In this study, new concepts for the automated classification of SPMS-analyzed aerosol particles using supervised learning methods were described, and the method's performance was evaluated based on a dataset from a weeklong summer campaign in close vicinity to the Baltic Sea. Confronted with a lack of publicly available datasets of well-characterized classified air-transported aerosol particles, we relied on mass spectra from published studies and expert knowledge to create a dataset containing ∼ 24 000 labeled mass spectra, each attributed to one of eight aerosol particle classes. As a result of this time-consuming process, a well-characterized benchmark dataset of considerable size is now available for further SPMS studies and required to be publicly accessible to open it up for further extensions. We used this dataset to train five models popular for machine learning applications and compared their performance. All models performed well, with classification accuracies of up to 97.8 %. In addition, we overcame the shortcoming that supervised learning cannot identify classes not present in the training data. Based on a predicted probability of class assignment, mass spectra are classified in the additional unclassified class of signatures, which are then to be later verified by an unsupervised, expert-supported algorithm. Finally, a neural-network-based MLP algorithm was used to automatically predict the blind data to acquire the temporal distribution of aerosol particles, which makes it feasible to classify the measured data in real time. Several advantages of using supervised algorithms compared to unsupervised clustering algorithms could be proved. Besides the fact that – once a model is trained – the classification becomes fully automated with processing times to classify tens of thousands of particles in less than a second, the predictions are quantifiable through several evaluation metrics.

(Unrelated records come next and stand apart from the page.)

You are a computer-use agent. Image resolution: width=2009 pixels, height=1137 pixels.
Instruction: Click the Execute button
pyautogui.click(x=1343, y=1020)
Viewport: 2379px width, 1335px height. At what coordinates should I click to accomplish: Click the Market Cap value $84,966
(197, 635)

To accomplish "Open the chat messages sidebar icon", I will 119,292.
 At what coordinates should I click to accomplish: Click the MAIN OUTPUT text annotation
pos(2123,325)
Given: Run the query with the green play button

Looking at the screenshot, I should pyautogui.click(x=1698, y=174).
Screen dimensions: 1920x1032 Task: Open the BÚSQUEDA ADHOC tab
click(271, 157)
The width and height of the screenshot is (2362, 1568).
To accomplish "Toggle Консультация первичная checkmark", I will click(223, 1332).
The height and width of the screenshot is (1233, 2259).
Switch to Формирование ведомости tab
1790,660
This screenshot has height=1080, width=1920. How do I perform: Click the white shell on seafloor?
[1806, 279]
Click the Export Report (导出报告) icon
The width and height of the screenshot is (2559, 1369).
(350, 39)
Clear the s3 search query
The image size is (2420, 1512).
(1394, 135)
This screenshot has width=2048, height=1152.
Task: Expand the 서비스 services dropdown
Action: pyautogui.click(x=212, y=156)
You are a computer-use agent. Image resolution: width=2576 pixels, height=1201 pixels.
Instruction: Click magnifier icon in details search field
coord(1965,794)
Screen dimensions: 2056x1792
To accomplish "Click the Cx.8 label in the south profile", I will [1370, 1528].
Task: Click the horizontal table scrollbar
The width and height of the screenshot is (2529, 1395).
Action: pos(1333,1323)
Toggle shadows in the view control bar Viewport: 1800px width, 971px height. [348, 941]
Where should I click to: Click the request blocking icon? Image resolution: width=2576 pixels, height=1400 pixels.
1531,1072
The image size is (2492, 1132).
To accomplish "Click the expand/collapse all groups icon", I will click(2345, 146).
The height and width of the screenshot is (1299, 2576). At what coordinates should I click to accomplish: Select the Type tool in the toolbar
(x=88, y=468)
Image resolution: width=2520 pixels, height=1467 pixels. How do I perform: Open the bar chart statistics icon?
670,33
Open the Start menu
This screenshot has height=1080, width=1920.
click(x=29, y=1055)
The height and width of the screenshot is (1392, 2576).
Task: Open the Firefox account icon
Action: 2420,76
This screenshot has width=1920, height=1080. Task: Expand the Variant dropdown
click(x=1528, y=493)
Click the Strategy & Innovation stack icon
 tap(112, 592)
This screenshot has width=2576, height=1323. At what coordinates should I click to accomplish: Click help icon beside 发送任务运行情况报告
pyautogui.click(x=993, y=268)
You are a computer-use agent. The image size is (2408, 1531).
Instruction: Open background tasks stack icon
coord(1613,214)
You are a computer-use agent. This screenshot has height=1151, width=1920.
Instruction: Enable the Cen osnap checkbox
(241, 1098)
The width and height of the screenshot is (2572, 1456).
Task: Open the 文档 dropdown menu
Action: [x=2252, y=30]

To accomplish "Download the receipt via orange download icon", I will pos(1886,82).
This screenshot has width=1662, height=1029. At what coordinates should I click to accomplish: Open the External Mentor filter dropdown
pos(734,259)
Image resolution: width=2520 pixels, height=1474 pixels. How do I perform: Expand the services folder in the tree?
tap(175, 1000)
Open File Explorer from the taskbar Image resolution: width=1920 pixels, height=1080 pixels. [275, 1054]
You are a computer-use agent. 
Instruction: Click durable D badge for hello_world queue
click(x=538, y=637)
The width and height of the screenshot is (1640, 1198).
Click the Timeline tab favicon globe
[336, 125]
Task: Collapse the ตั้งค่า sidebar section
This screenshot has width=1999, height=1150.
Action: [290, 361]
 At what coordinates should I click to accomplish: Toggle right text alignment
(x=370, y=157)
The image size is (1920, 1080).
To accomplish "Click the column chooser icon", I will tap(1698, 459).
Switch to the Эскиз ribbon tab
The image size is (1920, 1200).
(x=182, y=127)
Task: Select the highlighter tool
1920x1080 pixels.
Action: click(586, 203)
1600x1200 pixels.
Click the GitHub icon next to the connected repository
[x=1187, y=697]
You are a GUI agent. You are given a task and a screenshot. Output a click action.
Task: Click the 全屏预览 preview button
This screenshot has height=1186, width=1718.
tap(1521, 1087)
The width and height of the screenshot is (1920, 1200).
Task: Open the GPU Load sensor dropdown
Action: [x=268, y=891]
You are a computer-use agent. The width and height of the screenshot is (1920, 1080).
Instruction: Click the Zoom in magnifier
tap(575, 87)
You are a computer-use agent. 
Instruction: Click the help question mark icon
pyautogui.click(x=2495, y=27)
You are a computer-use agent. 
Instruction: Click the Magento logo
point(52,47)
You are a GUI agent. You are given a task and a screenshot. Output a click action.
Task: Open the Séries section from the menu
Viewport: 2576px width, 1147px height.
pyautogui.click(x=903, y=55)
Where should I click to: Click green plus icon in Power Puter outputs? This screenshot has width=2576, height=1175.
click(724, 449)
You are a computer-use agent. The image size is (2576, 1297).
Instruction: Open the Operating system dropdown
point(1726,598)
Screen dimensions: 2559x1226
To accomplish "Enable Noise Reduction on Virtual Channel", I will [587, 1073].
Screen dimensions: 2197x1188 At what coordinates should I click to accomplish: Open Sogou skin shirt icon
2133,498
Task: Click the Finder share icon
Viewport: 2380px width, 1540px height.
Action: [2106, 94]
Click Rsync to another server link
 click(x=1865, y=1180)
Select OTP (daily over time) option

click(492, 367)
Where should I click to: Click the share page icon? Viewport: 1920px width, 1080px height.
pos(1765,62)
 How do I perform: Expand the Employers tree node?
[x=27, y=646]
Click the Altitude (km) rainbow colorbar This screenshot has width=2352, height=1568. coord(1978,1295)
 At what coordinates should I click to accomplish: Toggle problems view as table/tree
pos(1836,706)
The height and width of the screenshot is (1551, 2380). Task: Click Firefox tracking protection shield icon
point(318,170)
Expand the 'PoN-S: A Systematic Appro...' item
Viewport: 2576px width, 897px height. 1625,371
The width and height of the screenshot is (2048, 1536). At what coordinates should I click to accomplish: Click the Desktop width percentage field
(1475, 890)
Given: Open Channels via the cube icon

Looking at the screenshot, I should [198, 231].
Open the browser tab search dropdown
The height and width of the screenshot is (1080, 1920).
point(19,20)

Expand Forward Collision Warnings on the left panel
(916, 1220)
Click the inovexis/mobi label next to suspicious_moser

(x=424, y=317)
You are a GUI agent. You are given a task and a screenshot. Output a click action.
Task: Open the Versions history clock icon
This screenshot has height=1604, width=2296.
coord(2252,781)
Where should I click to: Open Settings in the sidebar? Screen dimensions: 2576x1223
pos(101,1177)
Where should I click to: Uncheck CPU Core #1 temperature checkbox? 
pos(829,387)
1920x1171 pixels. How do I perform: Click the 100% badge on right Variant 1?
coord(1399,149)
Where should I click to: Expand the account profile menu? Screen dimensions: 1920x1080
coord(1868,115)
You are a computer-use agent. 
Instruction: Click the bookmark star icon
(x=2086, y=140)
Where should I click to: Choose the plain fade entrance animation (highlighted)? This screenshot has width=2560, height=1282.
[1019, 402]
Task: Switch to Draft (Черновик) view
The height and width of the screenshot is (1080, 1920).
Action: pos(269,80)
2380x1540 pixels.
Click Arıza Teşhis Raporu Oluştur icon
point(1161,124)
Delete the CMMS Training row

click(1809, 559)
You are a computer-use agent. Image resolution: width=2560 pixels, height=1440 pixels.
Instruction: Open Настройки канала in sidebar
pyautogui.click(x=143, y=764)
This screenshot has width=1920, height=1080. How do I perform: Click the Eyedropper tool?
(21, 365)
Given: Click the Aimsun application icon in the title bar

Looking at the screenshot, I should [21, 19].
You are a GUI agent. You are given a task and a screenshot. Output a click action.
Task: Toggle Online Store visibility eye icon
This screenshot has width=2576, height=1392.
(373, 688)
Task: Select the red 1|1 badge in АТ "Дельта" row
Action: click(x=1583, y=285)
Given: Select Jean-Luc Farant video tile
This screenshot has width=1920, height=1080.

Supervised learning and unsupervised learning are two main categories of machine learning, and they differ based on the type of input data and the problem they are solving. For the classification of aerosol spectra obtained by an SPMS instrument, time for supervised learning is spent on dataset creation, as labeled datasets are expensive and time-consuming to obtain. On the other hand, unsupervised clustering algorithms require time for postprocessing, but this aspect could be advantageous for discovering new particle classes, which is a limitation of all supervised learning algorithms. Overall, supervised learning shows immense potential for real-time classification of SPMS data, particularly for the automatic detection of specific particle classes. Our future work will involve expanding and diversifying our dataset, as well as applying advanced and highly selective deep learning algorithms to enhance the generalization of the classification models. This work, on the one hand, is a step towards rapid online classification of aerosols (mass or source fractions) and towards future quantification routines using a parametrization with data from an AMS (Aerodyne aerosol mass spectrometer) and other quantitative technologies. On the other hand, rapid classification of common particles reduces the remaining dataset and enables target searches for hazard indicators (i.e., toxicants, airborne pathogens, explosives, drugs, industrial chemicals) and thus supports the SPMS application in the field of hazard and air quality monitoring.